Exercise requirements =
(1) In the advertising piece, what factors influence the drawings a harmonograph produces?
(2) Could you copy the stretch of the advertising piece from "Our obsession with" through "mark we were."?

### Text shown

Other examples include many media agencies and advertising agencies. You know why.

Someone said to me today, ‘but we need to prove the ROI – how much is it [implementing a vision that gives power to the people, to cut a long story short] going to cost and what will the return will be? How do we show that listening to the customer has better ROI than direct marketing?’

Errr…. I’m not even going to answer that.

Our obsession with plotting loads of numbers in loads of rows in so-called forecasts, that ‘demonstrate ROI’ may be a comfort blanket for some, but are forecasts ever accurate or meaningful? If we look back at them later (which we seldom do thoroughly, because they’re so irrelevant and unfriendly) we’ll be astonished (or not) at how far off the mark we were.

Way too many business models set themselves up for equilibrium. A scalable business model should be fractal in nature… infinitely scalable, independent of any company’s resources. You should be able to zoom all the way in… or all the way out… and see a repeatability, recursiveness and simplicity. We should focus on setting ourselves up to leverage the unforeseen opportunities, rather than attempting to predict the unpredictable and produce reams of comfort crap on autopilot.

harmonograph

The rotary motion of a harmonograph produces a series of complex drawings influenced by relative frequency, amplitude and direction.

Brands should communicate with a harmonic balance between relative frequency (WHEN… don’t interrupt), amplitude (WHAT…loudness…don’t shout / broadcast) and direction (WHERE… targeting, permission).

Companies should seek to produce beautiful pictures… not chaos (disharmony / dissonance). Business models that can be boiled down to a simple, beautiful picture tend to have inherent scalability.


Things don’t resonate coz they’re dense, innit.

Things don’t resonate coz they’re dense, innit.

According to general advertising industry relativity, black hole budgets are entirely compressed into a region with zero meaningful volume and near-zero relevance, which means their density and gravitational pull towards the 30 second TV ad and print campaign are infinite; and so is the curvature of space-time and agency-time that they cause.

######
### Dataset entries

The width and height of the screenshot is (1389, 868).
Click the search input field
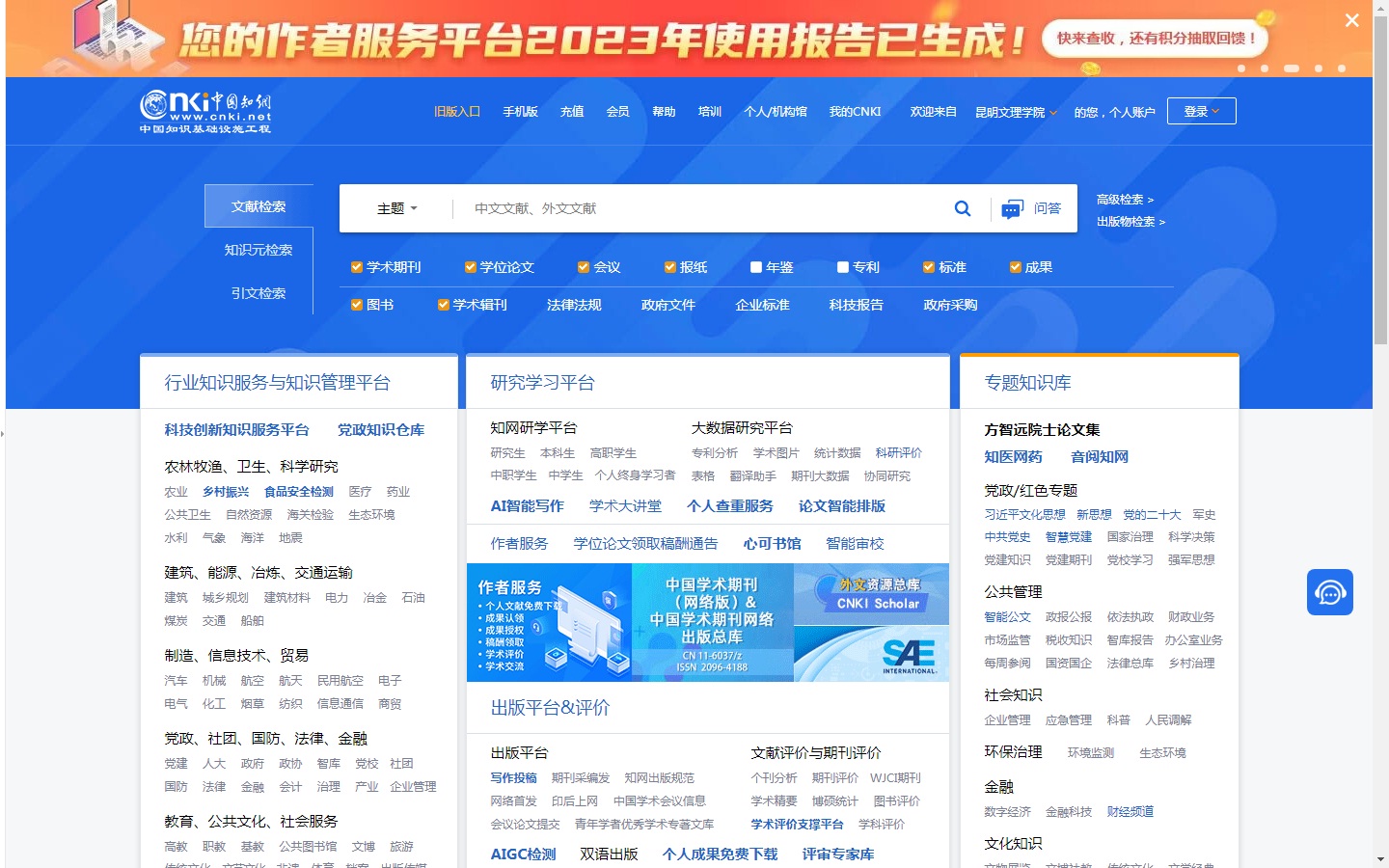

######
### Dataset entries

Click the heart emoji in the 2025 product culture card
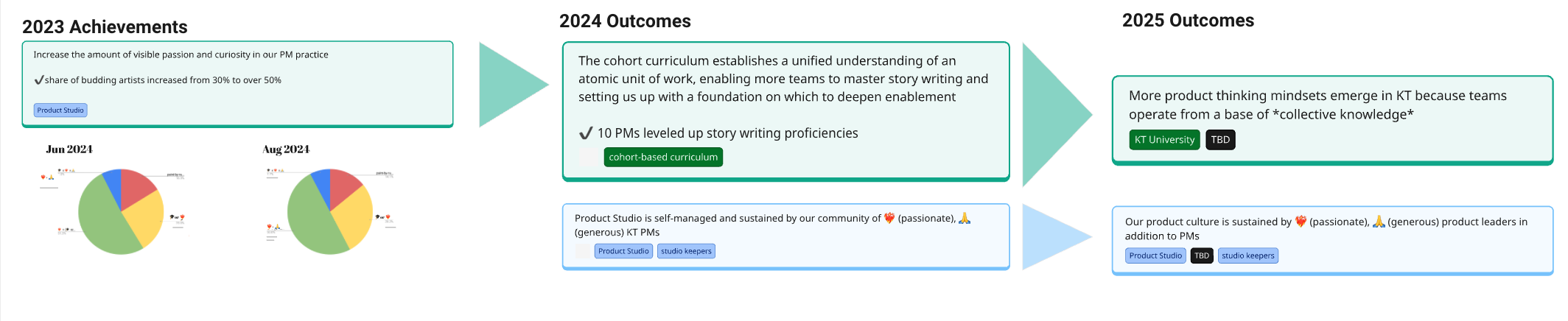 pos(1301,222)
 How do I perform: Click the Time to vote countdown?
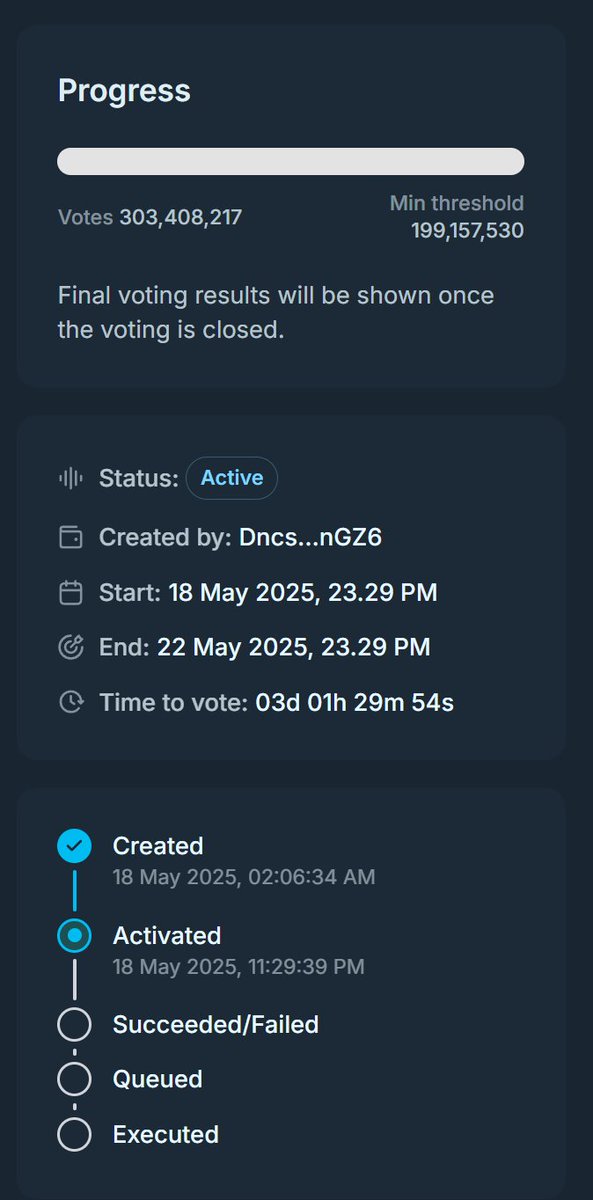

######
### Dataset entries

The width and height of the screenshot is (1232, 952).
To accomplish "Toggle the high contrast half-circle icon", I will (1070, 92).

######

Responses for each task =
(1) Relative frequency, amplitude and direction.

(2)
Our obsession with plotting loads of numbers in loads of rows in so-called forecasts, that ‘demonstrate ROI’ may be a comfort blanket for some, but are forecasts ever accurate or meaningful? If we look back at them later (which we seldom do thoroughly, because they’re so irrelevant and unfriendly) we’ll be astonished (or not) at how far off the mark we were.